Although the records contain pictures, none belong in the copy: restate word for word only the lines from the one with "Task: Click the 30 GB storage text" through the one with "You are a computer-use agent. 448x488 pixels.", both included.

++++ Exercise material ++++

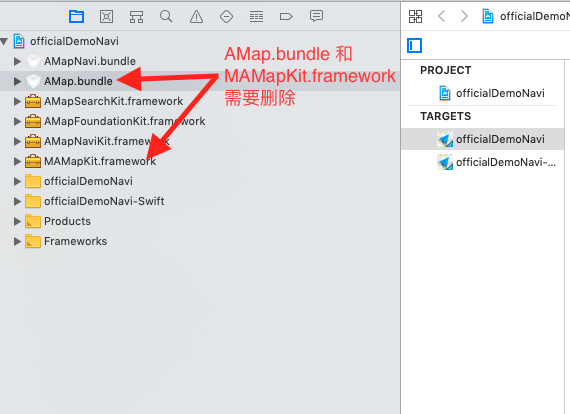Collapse the officialDemoNavi project root triangle
Screen dimensions: 570x414
tap(4, 41)
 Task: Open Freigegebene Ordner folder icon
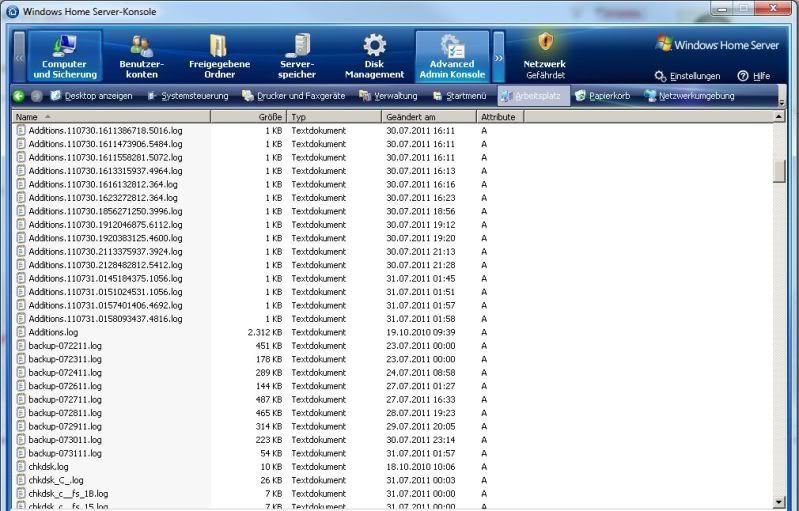point(218,56)
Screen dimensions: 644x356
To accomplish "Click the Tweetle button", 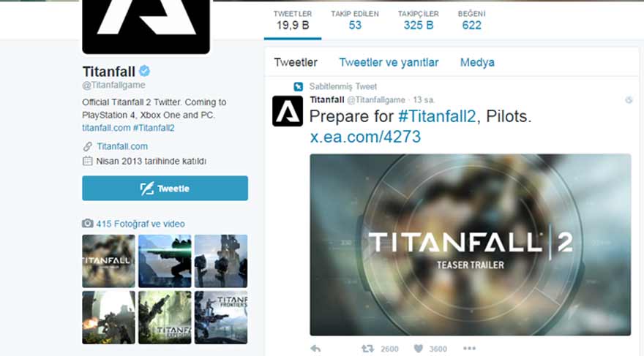I will (x=165, y=189).
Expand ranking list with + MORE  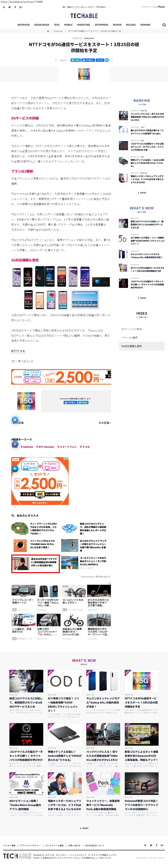[142, 193]
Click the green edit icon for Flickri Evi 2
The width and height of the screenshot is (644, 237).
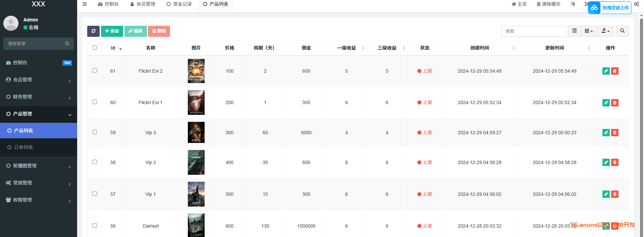[x=606, y=71]
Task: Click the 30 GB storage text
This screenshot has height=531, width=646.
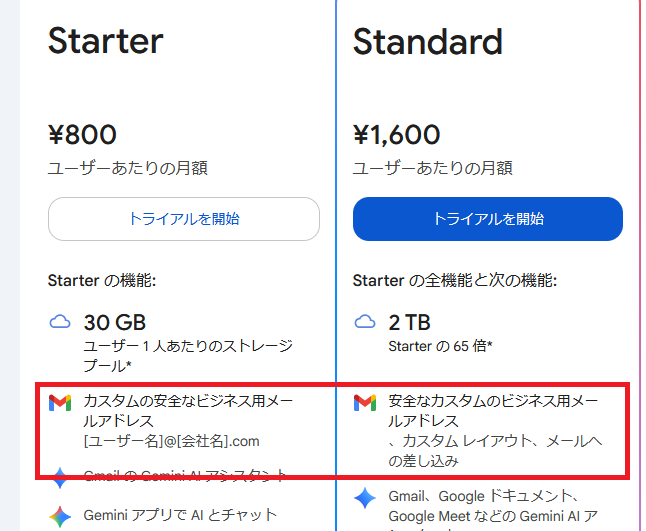Action: pyautogui.click(x=115, y=322)
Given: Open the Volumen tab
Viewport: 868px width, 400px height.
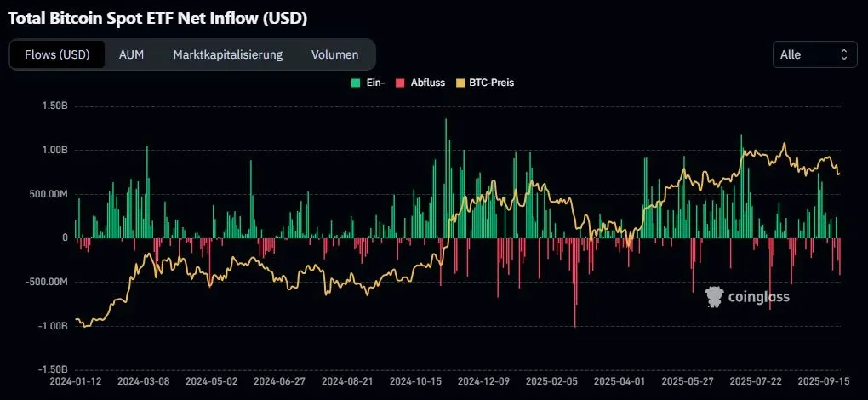Looking at the screenshot, I should point(334,54).
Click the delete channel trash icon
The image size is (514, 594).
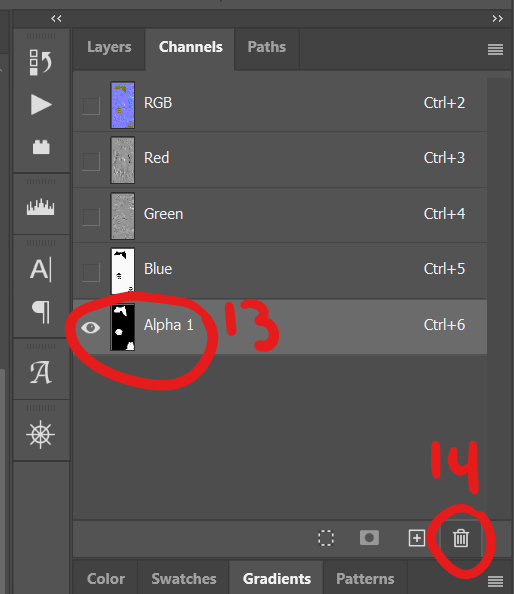(461, 538)
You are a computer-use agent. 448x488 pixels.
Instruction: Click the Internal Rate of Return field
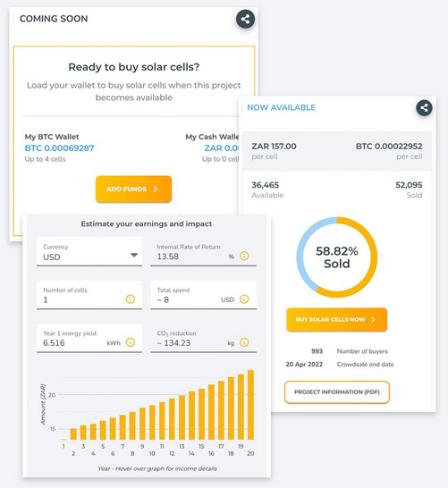[203, 251]
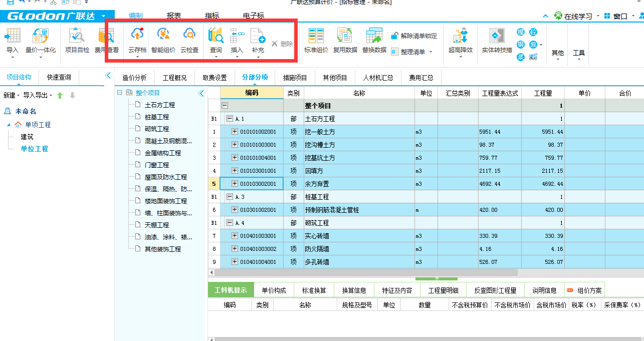Image resolution: width=644 pixels, height=341 pixels.
Task: Switch to 单价构成 bottom tab
Action: coord(274,290)
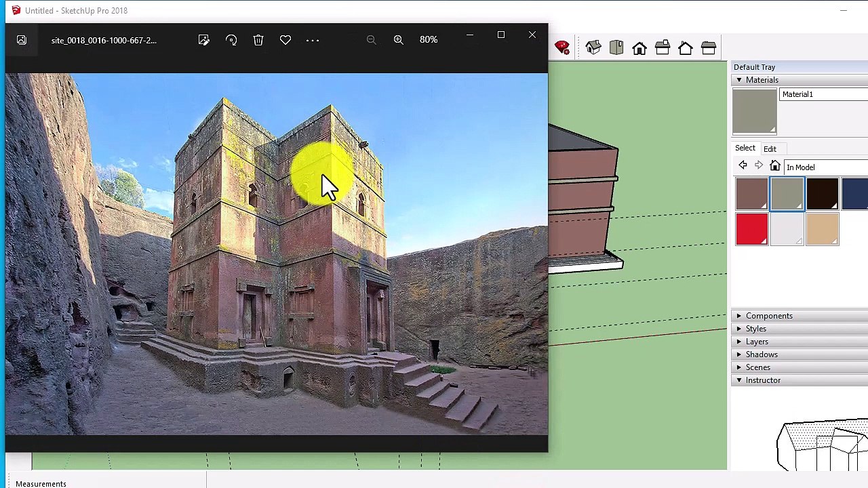Click the Photos edit image icon
The height and width of the screenshot is (488, 868).
click(x=203, y=40)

++++

_Completed task_.
Task: Click the 30 GB storage text
This screenshot has height=531, width=646.
Action: pyautogui.click(x=115, y=322)
Given: Open the Volumen tab
Viewport: 868px width, 400px height.
Looking at the screenshot, I should point(334,54).
Click the delete channel trash icon
The image size is (514, 594).
(461, 538)
You are a computer-use agent. 448x488 pixels.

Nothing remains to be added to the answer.